That seems to check out okay.

Try this and see what it prints:

print(x.size(), memory.size()) # <<<< new line
x = self.transformer_decoder(x, memory)
      
self.transformer_decoder = nn.Sequential(*[nn.TransformerDecoderLayer(d_model=embedding_dim,
                                                                            nhead=num_heads,
                                                                            dim_feedforward=mlp_size,
                                                                            dropout=mlp_dropout, activation='gelu',
                                                                            batch_first=True, norm_first=True) for _ in range(num_transformer_layers)])

Try changing this to:


self.transformer_decoder = nn.Sequential(*[nn.TransformerDecoderLayer(d_model=embedding_dim, num_layers=num_transformer_layers,
                                                                            nhead=num_heads,
                                                                            dim_feedforward=mlp_size,
                                                                            dropout=mlp_dropout, activation='gelu',
                                                                            batch_first=True, norm_first=True)])

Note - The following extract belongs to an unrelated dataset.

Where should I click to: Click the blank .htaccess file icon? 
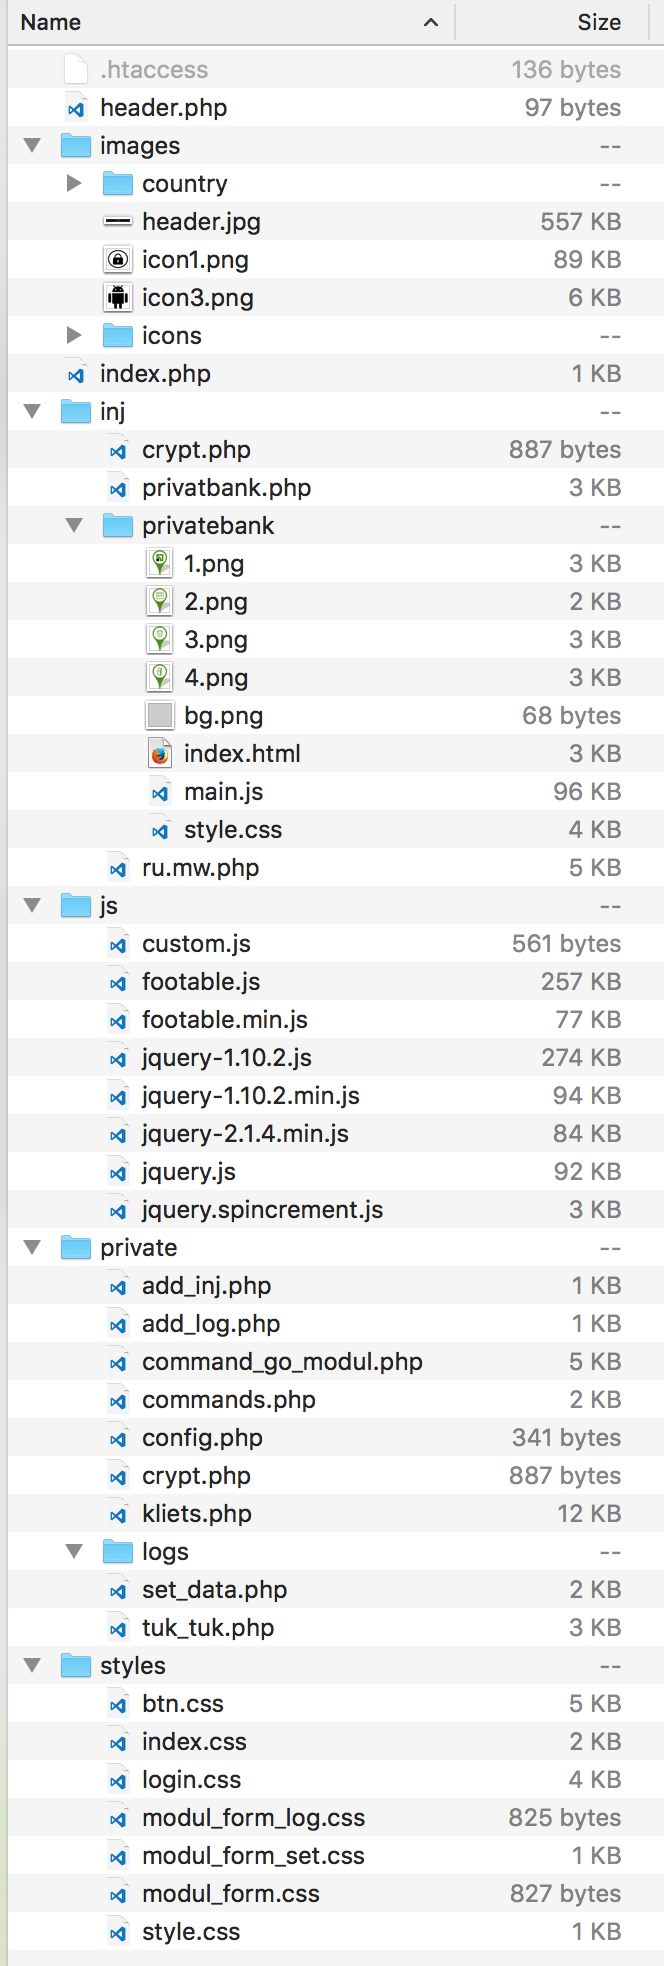pyautogui.click(x=76, y=70)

Indented correctly, of course.

Printing the shapes before i am getting a output of torch.Size([16, 300, 768]) torch.Size([16, 409, 768]) which i think is correct and i dont think num_layers=num_transformer_layers, will work as this module is predefined by pytorch and they dont have and num_layers argument.

This reproduces your issue:

import torch
import torch.nn as nn

num_transformer_layers=2
transformer_decoder = nn.Sequential(*[nn.TransformerDecoderLayer(d_model=512, nhead=8,activation='gelu',
                                                                            batch_first=True) for _ in range(num_transformer_layers)])
src = torch.rand((32, 10, 512))
tgt = torch.rand((32, 20, 512))

out = transformer_decoder(src, tgt)
print(out.size())
    

I have no idea who wrote that code for your Decoder class. Where did you find it? And what version of Pytorch are you using?

I am using the latest pytorch and the class that i amusing can be found here TransformerDecoderLayer — PyTorch 1.13 documentation

I am referring to the entire “Decoder” class above in asking where you got this code. I’m guessing you got it off a GitHub repo and are just having a Pytorch version mismatch. Maybe they used an earlier version.

No i wrote the code myself

This particular instantiation of the TransformerDecoderLayer doesn’t work. The TransformerDecoderLayer takes two inputs and gives one output. So on your second iteration of it, you’re getting this error, because it’s taking one output from the previous decoder layer.

You can test this is the issue by changing that line to:

self.transformer_decoder = nn.TransformerDecoderLayer(d_model=embedding_dim,
                                                                            nhead=num_heads,
                                                                            dim_feedforward=mlp_size,
                                                                            dropout=mlp_dropout, activation='gelu',
                                                                            batch_first=True, norm_first=True)
    

Ok understood the problem but is there a workaround to it or do i have to give one decoder layer

Please check the documentation for the TransformerDecoderLayer. It has an argument num_layers, so that you can use the native method to build more layers, which is what I was suggesting earlier.

Sorry, correction. There is a separate class that does not append the word “Layer” that you can use:

https://pytorch.org/docs/stable/generated/torch.nn.TransformerDecoder.html

decoder_layer = nn.TransformerDecoderLayer(d_model=512, nhead=8)
transformer_decoder = nn.TransformerDecoder(decoder_layer, num_layers=6)
memory = torch.rand(10, 32, 512)
tgt = torch.rand(20, 32, 512)
out = transformer_decoder(tgt, memory)

Yeah done tahnk you so much for your help

1 Like